» **PROMPT**: Without the images, write out the entries word for word.
[THE RECORDS — start]
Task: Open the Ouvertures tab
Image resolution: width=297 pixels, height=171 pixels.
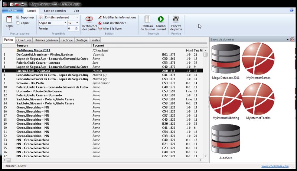Action: pyautogui.click(x=24, y=40)
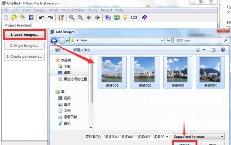Expand the Supported formats dropdown
This screenshot has height=145, width=231.
(199, 137)
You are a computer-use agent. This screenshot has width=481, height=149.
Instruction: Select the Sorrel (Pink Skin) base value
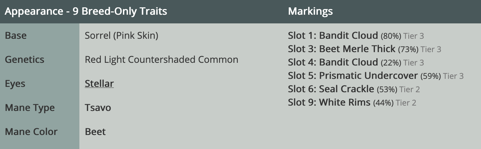[122, 35]
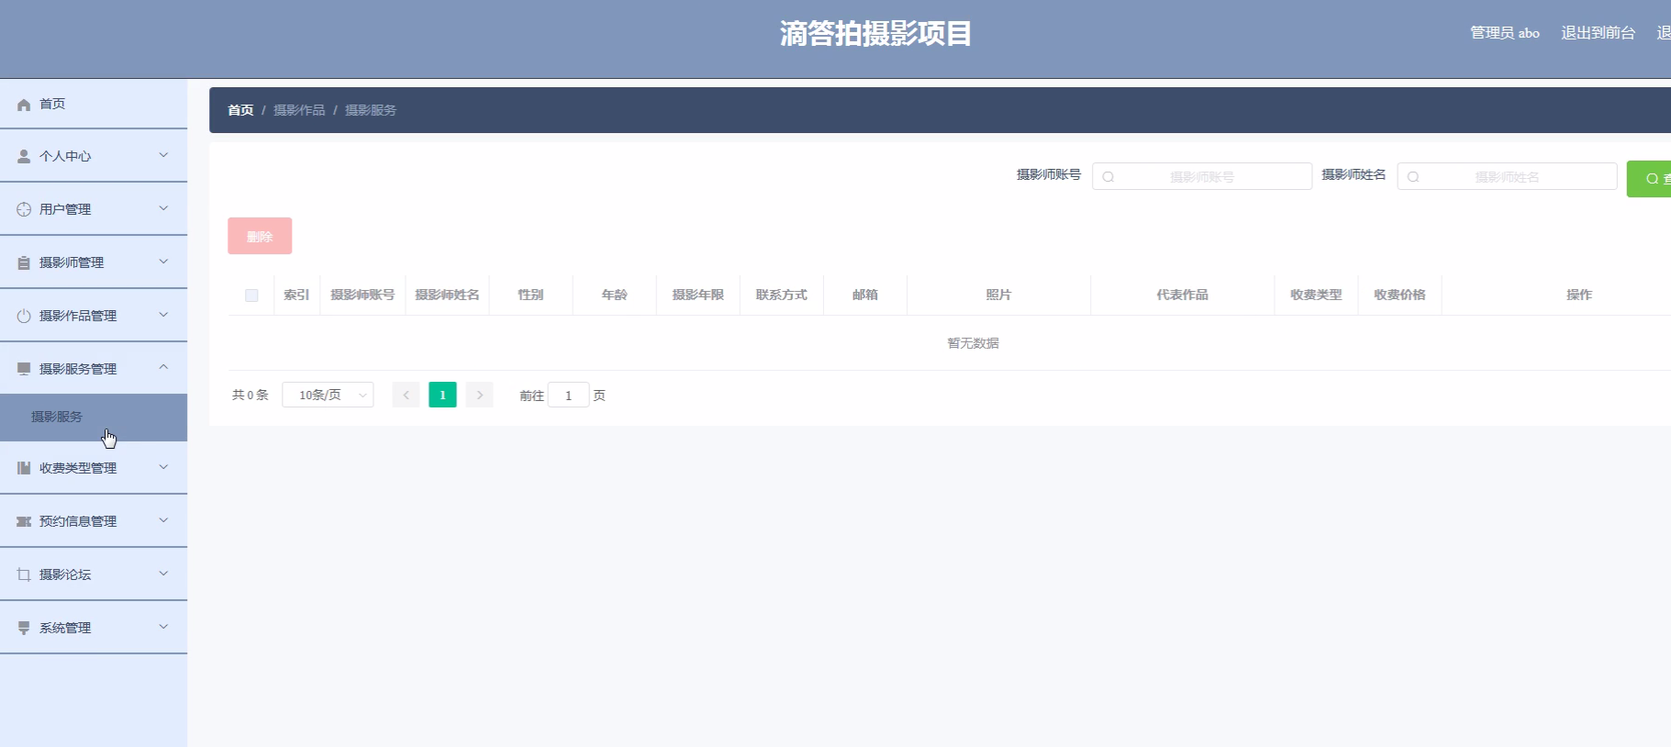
[THE RECORDS — finish]
» **ANSWER FOR THIS EXERCISE**:
Task: Open the Ouvertures tab
Image resolution: width=297 pixels, height=171 pixels.
Action: pyautogui.click(x=24, y=40)
Expand the Supported formats dropdown
This screenshot has height=145, width=231.
(199, 137)
You are a computer-use agent. This screenshot has width=481, height=149.
Instruction: Select the Sorrel (Pink Skin) base value
[122, 35]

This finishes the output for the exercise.